“The Wisconsin Election Commission (WEC) failed to follow the law,” Racine County Sheriff Christopher Schmaling boldly declared today in a Facebook live press meeting.
Using a PowerPoint slide show, Schmaling, along with Sgt. Michael Luell, gave a step-by-step account of the fraud that took place in just one nursing home facility and named the politicians who knowingly broke Wisconsin election law.
Follow me here—this story is complex and shocking.
A woman named Judy was curious to see if her mother, who died in October 2020 at the Ridgewood Care Center in Mount Pleasant, Wisconsin, had voted. This info is easily found online. She was shocked to learn her mother had voted. She found this odd because her mother was in such a state of severe cognitive decline that she sometimes didn’t recognize family members, couldn’t recall what she had for lunch or what day it was, and saw objects flying around the room. How could she have voted? Judy believes someone voted for her.
Concerned that her mother had been taken advantage of, Judy contacted the police. Eventually, the Racine County Sheriff’s office took the case. Sgt. Luell investigated, and what he found was jolting.
Wisconsin sends Special Voting Deputies (SVD) into nursing homes to facilitate voting. One is a Democrat and one is a Republican. Sgt. Luell learned that the WEC decided in March not to send the SVDs into nursing homes because they are non-essential workers. The WEC extended this decision in May and again in June. But the WEC does not have the legal authority to make such a rule, nor to extend it. They discussed on a Zoom call that what they were doing is illegal. (It’s actually a felony.) They voted 5–1 to do it anyway.
The WEC authorized nursing home staff statewide to help the residents vote without SVDs present.
“We need the flexibility to not follow the law,” Wisconsin Election Commissioner Dean Knudsen stated in a Zoom call.

Activity list
a) List every person the Racine County sheriff's press meeting article names, with the title it gives each one, if it gives one.
b) Based on the Racine County sheriff's press meeting article, do these statements agree with it? (i) The WEC voted 5–1 to keep Special Voting Deputies out of nursing homes. (ii) Judy's mother died at the Ridgewood Care Center in December 2020. (iii) Both Special Voting Deputies sent into a nursing home belong to the same party. Answer yes or no for each and quote the words that decide it.
c) Resume the Racine County sheriff's press meeting article at the point after its last sentence.

Dataset content

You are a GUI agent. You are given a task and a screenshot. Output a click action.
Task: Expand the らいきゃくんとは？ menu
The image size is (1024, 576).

Outputs for the tasks
a)
Christopher Schmaling, Racine County Sheriff
Michael Luell, Sgt.
Judy, no title given
Dean Knudsen, Wisconsin Election Commissioner

b)
(i) Yes: "They voted 5–1 to do it anyway."
(ii) No: "who died in October 2020 at the Ridgewood Care Center in Mount Pleasant, Wisconsin"
(iii) No: "One is a Democrat and one is a Republican."

c)
FACT-O-RAMA: Three of the WEC members are appointed by Democrats and three by Republicans. The WEC falls under the Executive Branch of the state.
Sgt. Luell’s first stop was the Ridgewood Care Center, where Judy’s mom was a resident.
Ridgewood Care Center Fast Facts:
- As per the Executive Director of Ridgewood Care Center, the WEC gave facility employees authority to “help” patients with their ballots—this, too, is illegal. A patient may request help from someone, but voting is supposed be in the presence of an SVP.
- The Executive Director stated that staff would ask some patients with severe cognitive decline, whom family members said were unable to vote themselves, how they had voted in the past. Then the staff would cast the patient’s vote for that party again, even “if the last person they voted for was JFK”.
- The staff asked some residents to point to a name on the ballot, even though some families stated their loved ones had trouble seeing.
- If a resident didn’t want to vote, the staff was told to turn on the resident’s TV to a news station and try again two days later.
- Ballots were floating around the nursing home for days. Only SVDs can have legal access to ballots. There was no chain of custody in the nursing home. This is illegal.
- When asked about honesty, the Executive Director said, “I hope my staff would be honest.”
- Sgt. Luell contacted family members of every resident who voted. A total of eight families said their family member was, in their opinion, cognitively incapable of requesting a ballot and voting.
- One resident who “voted” only had an interest in “Doritos and Snickers,” and his family stated he couldn’t possibly vote.
Here is a list of rules for nursing home voting.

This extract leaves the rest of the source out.